Yea, well, everything depends on what you do
The webUI is not that good I agree, but once you set it how often are you back in there to change stuff? Biggest sell for me was that I could buy it at Costco and return it if it was a POS.
Another Brother printer user here, I’d personally just get something like this and be done with it. If for some reason your install doesn’t just automatically detect + configure it (it should), they do have a Linux .deb package to do some troubleshooting.
Or I’ve bought Canon’s cheap color laser printers for the family and they’ve been quite nice too, I’m sure their B&W ones are alright.
I used to have a b&w laser Brother MFC, which worked well until it broke. Now, I have a color laser Canon MFC and functionally I am blown away at the improvement.
Be wary of the Canon toner tax. But IMHO you get what you pay for.
A lot of echo in this thread now
I would also like to point out that 90%+ of all “printer issue” threads are related to cheap GDI / host printers not working.

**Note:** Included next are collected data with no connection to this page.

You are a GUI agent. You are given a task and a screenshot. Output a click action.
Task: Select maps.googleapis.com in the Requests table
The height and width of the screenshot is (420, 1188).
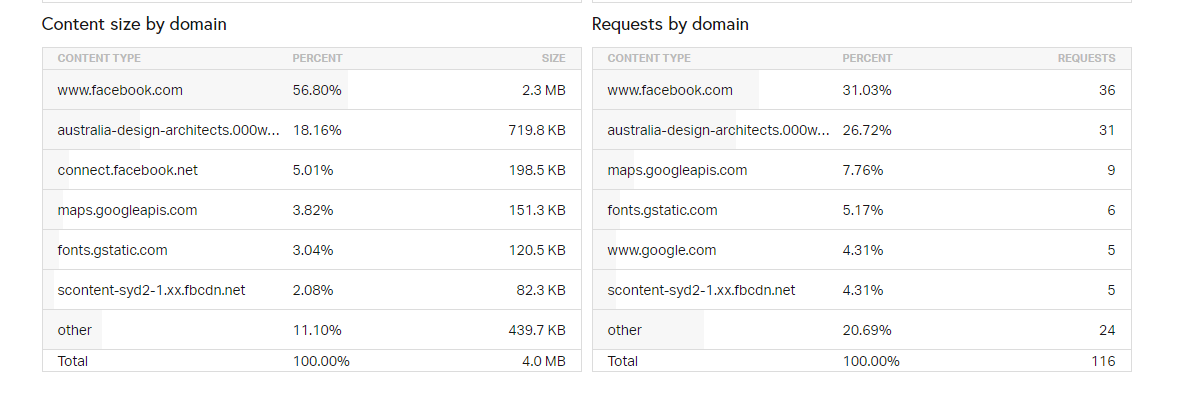click(677, 170)

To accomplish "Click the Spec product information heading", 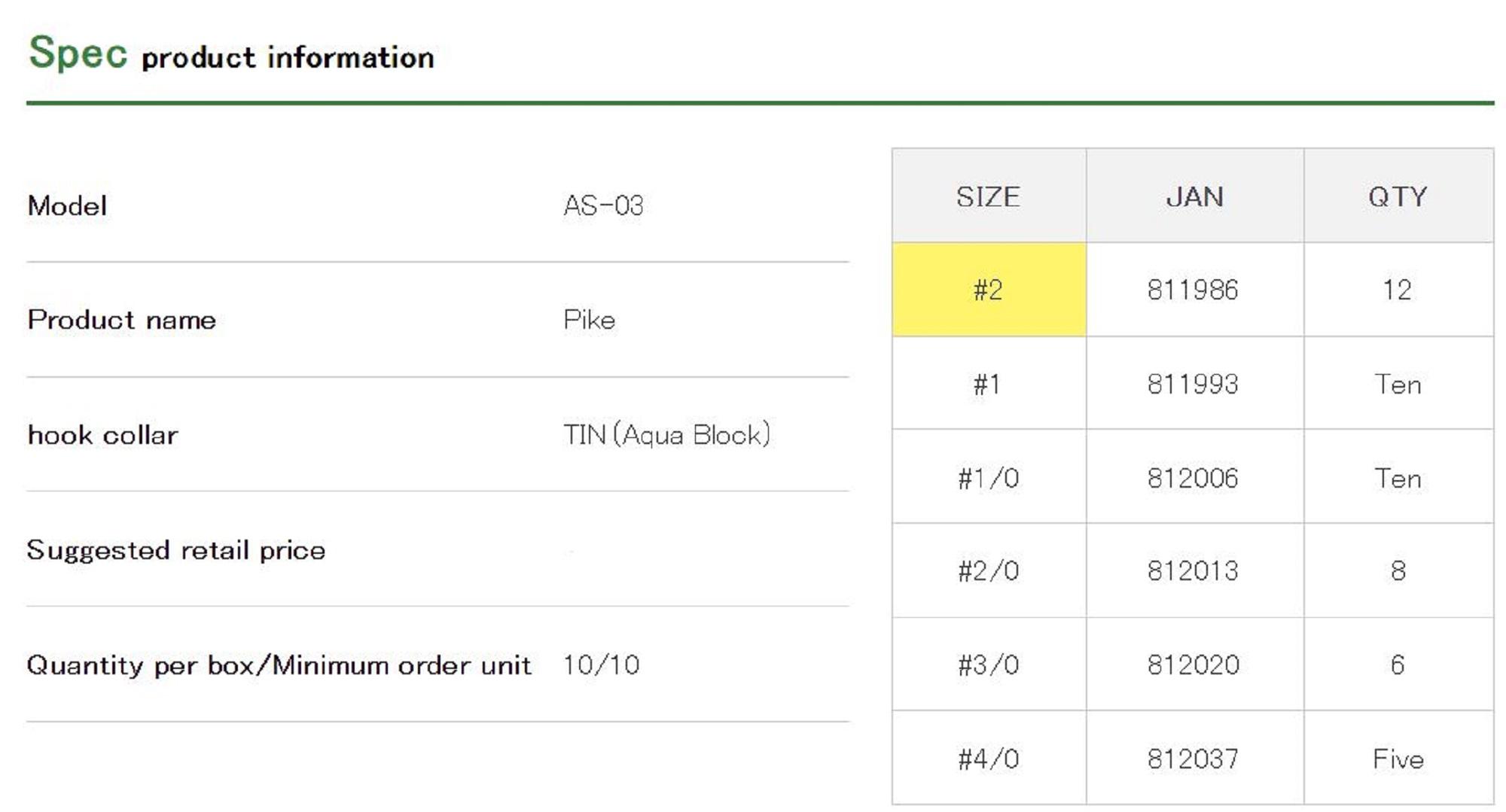I will point(231,54).
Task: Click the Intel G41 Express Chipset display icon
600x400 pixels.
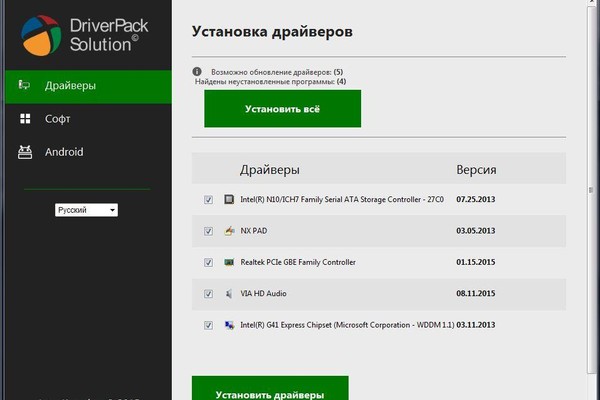Action: point(229,325)
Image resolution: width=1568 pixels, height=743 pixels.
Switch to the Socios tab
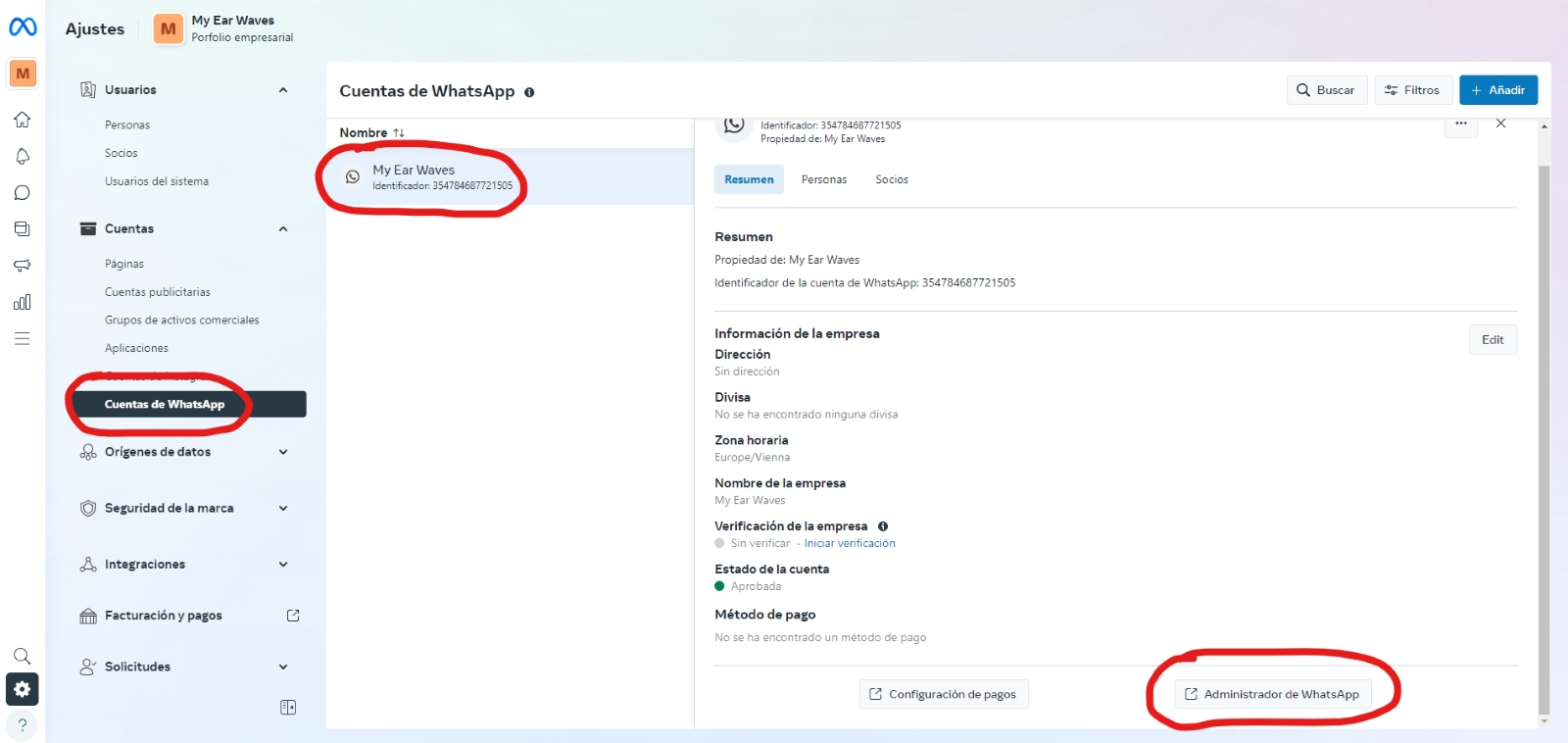[x=891, y=179]
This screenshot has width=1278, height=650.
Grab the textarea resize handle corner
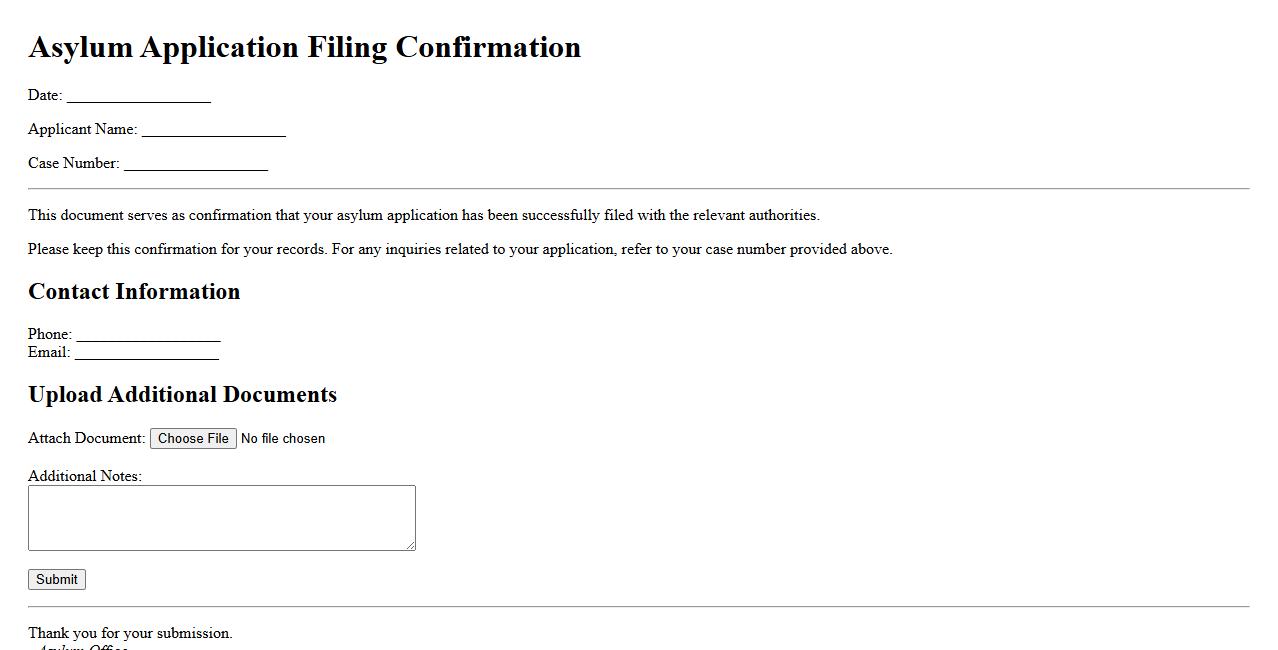click(x=410, y=545)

Just noticed this - can’t speak for the Canon printers I’ve worked with since they were installed over USB but my Brother MFP has been sitting in my basement on a shelf, gathering dust and powered on for literally the last two years (it auto-resumes to the last power state on power loss). Wireless printing meant connecting it to the Wifi network and everything on the network just auto-detects a network printer if you ask to add one, and it’s never dropped off the network a single time in the time I’ve owned it. Super convenient for home use, I don’t see any benefit to running a cable to it.
Maybe once a month I’ll print a form or something, walk down to check if the printer’s still alive, and the print will be sitting there waiting.
Except that they will slow down your network (11n at best) and many if not all cases not supporting WPA3?
This is why you have both a 2.4Ghz and 5Ghz radio on your home access point. Connecting a printer to your home WiFi is not an exotic task we’re talking about here.
I guess every wireless network device released more than three years ago is just unacceptable for home use now.